(Data section begins)

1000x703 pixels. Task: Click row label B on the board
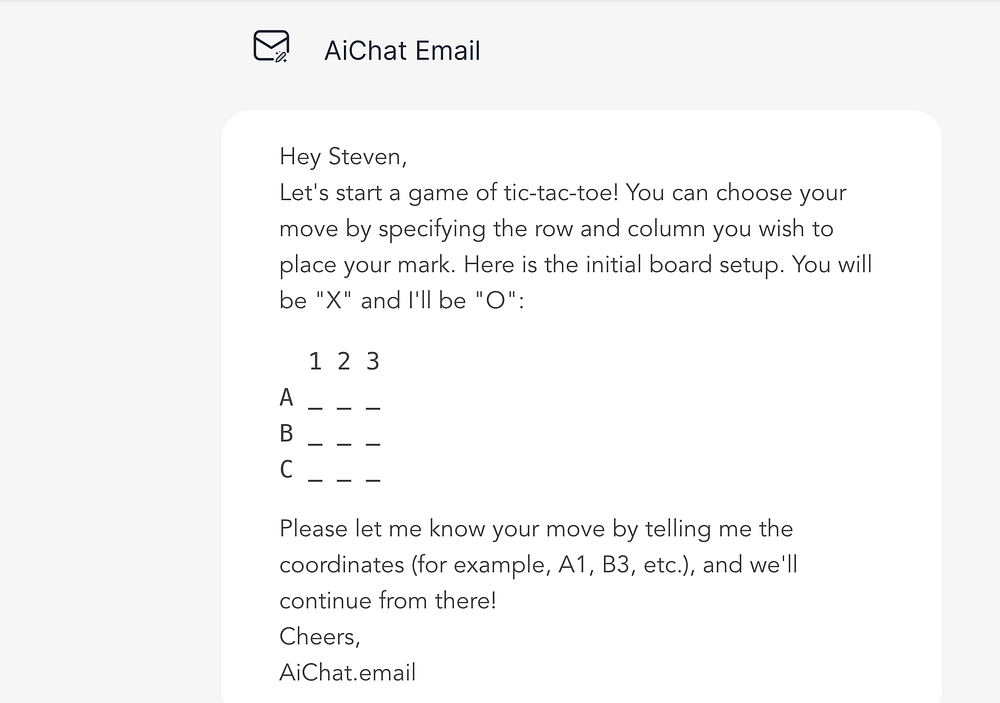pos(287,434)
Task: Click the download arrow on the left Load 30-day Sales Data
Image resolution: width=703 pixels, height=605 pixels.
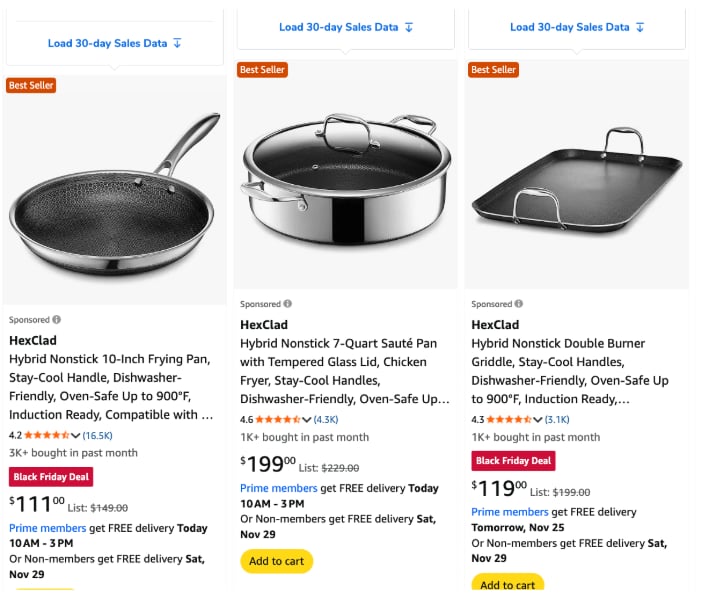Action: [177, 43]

(Data section ends)

Exercise prompt: Leaving the pictures aside, output each entry above exactly as written.

Task result:
1000x703 pixels. Task: Click row label B on the board
pos(287,434)
Task: Click the download arrow on the left Load 30-day Sales Data
Image resolution: width=703 pixels, height=605 pixels.
Action: [177, 43]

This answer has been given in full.